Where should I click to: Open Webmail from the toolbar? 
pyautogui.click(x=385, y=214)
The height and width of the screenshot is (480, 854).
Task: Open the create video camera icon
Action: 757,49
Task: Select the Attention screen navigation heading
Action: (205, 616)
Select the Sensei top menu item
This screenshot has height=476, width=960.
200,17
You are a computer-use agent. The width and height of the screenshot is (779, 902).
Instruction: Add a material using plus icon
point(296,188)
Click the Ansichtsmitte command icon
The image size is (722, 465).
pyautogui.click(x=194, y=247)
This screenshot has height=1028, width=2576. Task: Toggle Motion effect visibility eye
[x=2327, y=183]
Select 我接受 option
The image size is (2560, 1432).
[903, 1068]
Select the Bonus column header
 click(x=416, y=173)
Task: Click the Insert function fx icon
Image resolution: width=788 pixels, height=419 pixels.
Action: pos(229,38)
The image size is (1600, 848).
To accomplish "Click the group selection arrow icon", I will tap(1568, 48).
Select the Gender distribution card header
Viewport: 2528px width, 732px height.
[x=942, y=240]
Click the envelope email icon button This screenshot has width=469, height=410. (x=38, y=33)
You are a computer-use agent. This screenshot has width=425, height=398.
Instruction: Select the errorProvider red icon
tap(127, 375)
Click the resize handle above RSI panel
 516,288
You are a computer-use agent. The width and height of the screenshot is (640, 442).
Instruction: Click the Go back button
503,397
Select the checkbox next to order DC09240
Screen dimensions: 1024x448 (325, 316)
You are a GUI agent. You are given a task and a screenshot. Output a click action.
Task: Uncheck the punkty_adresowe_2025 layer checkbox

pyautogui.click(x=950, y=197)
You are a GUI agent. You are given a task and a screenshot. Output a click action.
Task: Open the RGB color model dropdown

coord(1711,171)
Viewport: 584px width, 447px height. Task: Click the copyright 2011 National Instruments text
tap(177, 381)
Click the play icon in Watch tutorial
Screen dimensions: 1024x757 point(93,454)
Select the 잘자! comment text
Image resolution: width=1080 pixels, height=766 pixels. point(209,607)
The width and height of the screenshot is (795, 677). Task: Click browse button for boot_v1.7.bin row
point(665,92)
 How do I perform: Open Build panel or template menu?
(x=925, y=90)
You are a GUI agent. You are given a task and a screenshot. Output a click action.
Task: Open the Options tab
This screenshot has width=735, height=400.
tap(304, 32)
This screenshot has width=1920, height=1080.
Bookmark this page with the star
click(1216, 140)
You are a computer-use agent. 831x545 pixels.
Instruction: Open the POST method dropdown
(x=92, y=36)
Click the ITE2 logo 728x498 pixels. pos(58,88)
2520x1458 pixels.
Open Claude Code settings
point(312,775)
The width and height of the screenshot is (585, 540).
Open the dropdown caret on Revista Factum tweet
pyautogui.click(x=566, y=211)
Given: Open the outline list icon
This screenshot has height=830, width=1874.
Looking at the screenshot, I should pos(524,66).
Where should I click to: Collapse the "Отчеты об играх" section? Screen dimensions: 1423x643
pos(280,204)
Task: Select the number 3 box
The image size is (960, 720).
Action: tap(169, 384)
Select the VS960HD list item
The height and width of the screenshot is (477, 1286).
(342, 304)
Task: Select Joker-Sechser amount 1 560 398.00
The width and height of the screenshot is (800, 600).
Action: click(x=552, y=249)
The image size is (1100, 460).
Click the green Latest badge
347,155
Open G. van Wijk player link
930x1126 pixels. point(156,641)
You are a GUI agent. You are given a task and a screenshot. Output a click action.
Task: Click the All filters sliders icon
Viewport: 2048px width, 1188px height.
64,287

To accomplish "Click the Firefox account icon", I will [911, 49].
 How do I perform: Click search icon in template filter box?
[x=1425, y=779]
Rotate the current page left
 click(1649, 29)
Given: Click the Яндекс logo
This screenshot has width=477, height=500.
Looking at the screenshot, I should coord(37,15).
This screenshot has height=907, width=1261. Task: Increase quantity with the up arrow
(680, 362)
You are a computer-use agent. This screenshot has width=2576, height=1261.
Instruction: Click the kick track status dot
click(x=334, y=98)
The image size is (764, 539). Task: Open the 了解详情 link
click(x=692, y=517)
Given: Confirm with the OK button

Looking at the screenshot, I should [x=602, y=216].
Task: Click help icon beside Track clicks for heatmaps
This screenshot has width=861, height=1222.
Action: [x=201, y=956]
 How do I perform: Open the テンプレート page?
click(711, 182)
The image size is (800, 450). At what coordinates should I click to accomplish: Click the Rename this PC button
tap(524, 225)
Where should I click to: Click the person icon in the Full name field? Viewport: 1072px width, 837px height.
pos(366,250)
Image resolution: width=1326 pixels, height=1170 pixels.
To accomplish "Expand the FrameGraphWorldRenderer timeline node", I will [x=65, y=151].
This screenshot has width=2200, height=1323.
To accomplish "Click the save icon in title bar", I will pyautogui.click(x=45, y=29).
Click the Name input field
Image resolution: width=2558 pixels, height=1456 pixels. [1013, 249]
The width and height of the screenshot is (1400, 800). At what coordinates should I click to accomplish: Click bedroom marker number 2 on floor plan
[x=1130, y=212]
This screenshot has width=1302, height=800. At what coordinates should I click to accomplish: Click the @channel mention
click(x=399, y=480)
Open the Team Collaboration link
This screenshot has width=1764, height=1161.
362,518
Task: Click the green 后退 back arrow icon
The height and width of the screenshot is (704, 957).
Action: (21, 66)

☆ ☆ ☆ ☆ ☆

Exercise goal: Collect every line above that contains the word "dropdown" and copy each one out in full.

Solution:
Task: Open the RGB color model dropdown
Instruction: Open the POST method dropdown
Open the dropdown caret on Revista Factum tweet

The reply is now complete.